• PROBLEM STATEMENT
Which of the lines below hold the word "computer"? Pull each of them out.

• RECORDS SUPPLIED
========
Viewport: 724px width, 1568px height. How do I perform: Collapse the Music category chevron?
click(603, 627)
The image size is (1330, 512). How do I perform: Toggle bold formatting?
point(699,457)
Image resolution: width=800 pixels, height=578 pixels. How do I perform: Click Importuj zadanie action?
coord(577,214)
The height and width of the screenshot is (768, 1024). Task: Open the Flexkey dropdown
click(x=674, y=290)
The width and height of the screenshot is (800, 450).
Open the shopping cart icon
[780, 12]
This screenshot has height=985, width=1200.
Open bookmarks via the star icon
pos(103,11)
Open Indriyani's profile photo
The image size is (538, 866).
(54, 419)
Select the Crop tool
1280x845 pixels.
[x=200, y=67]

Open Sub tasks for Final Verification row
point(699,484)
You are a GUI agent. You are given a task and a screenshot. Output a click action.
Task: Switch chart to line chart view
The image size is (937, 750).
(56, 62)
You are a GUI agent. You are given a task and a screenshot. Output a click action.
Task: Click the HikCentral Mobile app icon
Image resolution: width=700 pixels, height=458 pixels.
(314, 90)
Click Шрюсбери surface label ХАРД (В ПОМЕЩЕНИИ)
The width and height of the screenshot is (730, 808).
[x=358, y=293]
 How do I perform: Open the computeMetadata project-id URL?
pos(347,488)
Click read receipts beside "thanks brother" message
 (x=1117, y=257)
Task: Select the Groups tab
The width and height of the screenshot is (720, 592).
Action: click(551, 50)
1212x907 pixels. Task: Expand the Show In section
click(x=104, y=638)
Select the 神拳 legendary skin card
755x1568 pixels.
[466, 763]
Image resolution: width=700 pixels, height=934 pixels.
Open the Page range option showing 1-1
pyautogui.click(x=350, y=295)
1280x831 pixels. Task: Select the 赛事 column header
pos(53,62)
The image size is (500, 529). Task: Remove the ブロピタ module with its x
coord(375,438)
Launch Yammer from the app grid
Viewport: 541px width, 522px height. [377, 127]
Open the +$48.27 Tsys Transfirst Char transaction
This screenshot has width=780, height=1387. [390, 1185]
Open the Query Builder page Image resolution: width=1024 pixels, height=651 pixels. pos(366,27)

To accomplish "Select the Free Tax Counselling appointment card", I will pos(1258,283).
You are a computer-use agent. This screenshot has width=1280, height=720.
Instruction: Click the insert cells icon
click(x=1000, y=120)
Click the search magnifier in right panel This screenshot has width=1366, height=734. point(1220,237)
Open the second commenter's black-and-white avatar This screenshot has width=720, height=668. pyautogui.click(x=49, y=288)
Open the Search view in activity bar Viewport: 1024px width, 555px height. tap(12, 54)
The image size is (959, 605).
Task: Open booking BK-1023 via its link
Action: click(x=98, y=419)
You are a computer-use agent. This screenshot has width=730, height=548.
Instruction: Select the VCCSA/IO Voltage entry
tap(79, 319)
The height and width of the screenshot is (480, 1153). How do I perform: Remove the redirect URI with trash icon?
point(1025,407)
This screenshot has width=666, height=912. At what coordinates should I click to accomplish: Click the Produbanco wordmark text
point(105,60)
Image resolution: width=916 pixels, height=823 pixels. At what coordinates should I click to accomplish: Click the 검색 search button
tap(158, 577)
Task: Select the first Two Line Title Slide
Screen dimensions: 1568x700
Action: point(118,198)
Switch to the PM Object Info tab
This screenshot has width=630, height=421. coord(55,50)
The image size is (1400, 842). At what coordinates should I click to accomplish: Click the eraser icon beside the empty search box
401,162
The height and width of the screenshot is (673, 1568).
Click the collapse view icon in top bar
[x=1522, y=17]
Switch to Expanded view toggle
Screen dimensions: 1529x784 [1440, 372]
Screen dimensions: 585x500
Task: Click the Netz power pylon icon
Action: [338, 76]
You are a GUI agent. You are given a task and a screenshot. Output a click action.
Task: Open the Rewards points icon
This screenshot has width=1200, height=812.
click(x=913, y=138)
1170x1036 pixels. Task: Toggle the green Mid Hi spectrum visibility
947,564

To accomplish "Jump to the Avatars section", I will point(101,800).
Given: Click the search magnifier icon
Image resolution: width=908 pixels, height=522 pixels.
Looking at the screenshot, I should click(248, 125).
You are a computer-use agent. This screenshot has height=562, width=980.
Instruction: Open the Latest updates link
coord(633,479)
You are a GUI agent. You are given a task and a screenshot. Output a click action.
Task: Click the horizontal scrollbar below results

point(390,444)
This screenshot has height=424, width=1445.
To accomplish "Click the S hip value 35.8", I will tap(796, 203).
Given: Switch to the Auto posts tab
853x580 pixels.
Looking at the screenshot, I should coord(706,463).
========
• EXERCISE ANSWER
You are a computer-use agent. This screenshot has width=1280, height=720.
You are a computer-use agent. This screenshot has width=730, height=548.
You are a computer-use agent. This screenshot has height=562, width=980.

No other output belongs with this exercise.